23. In a 40-year-old patient hospitalized with acute myocardial infarction, what will be the likely status of the following ratios: NADH/NAD⁺ and ATP/ADP?
A. Both high
B. Both low
C. High NADH/NAD⁺, Low ATP/ADP
D. Low NADH/NAD⁺, High ATP/ADP
Correct Answer: C. High NADH/NAD⁺, Low ATP/ADP
Explanation:
During an acute myocardial infarction, ischemia limits oxygen delivery to the affected heart tissue, impairing oxidative phosphorylation in mitochondria. This leads to an accumulation of NADH due to reduced electron transport chain activity, resulting in a high NADH/NAD⁺ ratio. Simultaneously, ATP production decreases due to diminished oxidative phosphorylation, leading to a low ATP/ADP ratio. These metabolic changes contribute to cellular energy deficits and tissue damage.

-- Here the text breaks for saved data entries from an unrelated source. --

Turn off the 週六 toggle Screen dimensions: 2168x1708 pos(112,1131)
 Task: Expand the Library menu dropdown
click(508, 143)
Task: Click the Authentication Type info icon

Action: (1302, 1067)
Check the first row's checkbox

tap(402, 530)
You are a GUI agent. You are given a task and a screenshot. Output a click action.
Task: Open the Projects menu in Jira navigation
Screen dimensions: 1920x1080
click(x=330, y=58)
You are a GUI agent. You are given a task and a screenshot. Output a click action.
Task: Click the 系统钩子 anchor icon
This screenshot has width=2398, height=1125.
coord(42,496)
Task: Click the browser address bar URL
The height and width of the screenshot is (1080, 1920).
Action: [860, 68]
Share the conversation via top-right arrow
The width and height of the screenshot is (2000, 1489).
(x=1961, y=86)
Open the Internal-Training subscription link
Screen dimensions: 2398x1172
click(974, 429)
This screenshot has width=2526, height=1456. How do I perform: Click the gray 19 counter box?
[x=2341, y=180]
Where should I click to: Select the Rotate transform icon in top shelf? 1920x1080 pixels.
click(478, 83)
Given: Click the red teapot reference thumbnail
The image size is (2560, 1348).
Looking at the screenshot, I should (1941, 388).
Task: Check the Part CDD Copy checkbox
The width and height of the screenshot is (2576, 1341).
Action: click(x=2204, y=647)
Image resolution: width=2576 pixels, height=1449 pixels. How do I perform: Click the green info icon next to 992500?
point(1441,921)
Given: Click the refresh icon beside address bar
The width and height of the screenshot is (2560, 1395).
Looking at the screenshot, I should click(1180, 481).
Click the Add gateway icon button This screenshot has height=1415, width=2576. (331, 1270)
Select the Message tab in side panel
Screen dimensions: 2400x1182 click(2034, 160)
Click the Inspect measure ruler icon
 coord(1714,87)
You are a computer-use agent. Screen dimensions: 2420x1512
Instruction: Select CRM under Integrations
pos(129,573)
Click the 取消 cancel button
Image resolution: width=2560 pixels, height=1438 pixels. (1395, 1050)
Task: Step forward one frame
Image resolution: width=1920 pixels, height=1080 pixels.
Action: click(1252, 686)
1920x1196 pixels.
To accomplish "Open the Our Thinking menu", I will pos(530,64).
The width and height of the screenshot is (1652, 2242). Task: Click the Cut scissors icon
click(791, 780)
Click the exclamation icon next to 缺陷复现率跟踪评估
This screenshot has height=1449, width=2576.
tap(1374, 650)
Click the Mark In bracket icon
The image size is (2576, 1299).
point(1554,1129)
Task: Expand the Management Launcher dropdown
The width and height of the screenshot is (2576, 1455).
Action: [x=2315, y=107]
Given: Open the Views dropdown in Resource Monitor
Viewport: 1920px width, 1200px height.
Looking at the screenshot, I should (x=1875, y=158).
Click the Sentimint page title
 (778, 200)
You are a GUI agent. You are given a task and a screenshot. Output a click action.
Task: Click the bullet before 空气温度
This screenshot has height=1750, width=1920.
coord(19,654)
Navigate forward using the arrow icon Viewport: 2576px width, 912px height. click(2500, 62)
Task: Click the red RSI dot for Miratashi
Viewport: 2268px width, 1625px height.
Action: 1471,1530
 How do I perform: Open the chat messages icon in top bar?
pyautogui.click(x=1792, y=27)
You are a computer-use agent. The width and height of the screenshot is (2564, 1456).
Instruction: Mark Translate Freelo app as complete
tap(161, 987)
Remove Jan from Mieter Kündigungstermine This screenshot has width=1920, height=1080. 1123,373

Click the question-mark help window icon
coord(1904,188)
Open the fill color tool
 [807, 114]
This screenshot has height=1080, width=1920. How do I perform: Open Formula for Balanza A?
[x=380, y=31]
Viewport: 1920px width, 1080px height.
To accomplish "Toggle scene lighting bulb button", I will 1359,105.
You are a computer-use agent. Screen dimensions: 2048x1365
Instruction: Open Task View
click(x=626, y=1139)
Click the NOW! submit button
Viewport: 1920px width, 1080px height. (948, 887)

24. During a biochemistry lecture, the professor presented the case of a patient with biotin deficiency. The students were asked why the reaction catalyzed by pyruvate carboxylase has fewer implications despite the enzyme requiring biotin as a cofactor. The students explained that this might be due to an alternative pathway capable of producing its product. Building on this, the professor posed the following question:
Which of the following compounds can directly compensate for the product normally produced by this enzyme?
A. Succinyl CoA
B. Succinate
C. Malate
D. Acetyl CoA
E. Fumarate
Correct Answer: C. Malate
Explanation:
In pyruvate carboxylase deficiency, the production of oxaloacetate from pyruvate is impaired. However, malate can be converted to oxaloacetate by malate dehydrogenase in the TCA cycle. This alternative pathway helps replenish oxaloacetate for gluconeogenesis and other metabolic functions. Other intermediates like succinate, succinyl CoA, acetyl CoA, and fumarate do not directly convert to oxaloacetate and cannot compensate as effectively.
25. A child accidentally ingested a chemical and presents with a high fever. The chemical affects ATP formation in the electron transport chain. Which of the following could cause similar manifestations?
A. Cyanide
B. Malonate
C. 2,4-Dinitrophenol
D. Rotenone
E. Amobarbital
Correct Answer: C. 2,4-Dinitrophenol
Explanation:
2,4-Dinitrophenol is an uncoupler of oxidative phosphorylation. It dissipates the proton gradient across the mitochondrial membrane, preventing ATP synthesis while allowing electron transport to continue. This process releases energy as heat, causing hyperthermia (high fever), similar to the symptoms described. Other compounds, like cyanide and rotenone, inhibit specific components of the electron transport chain but do not cause the same hyperthermic response.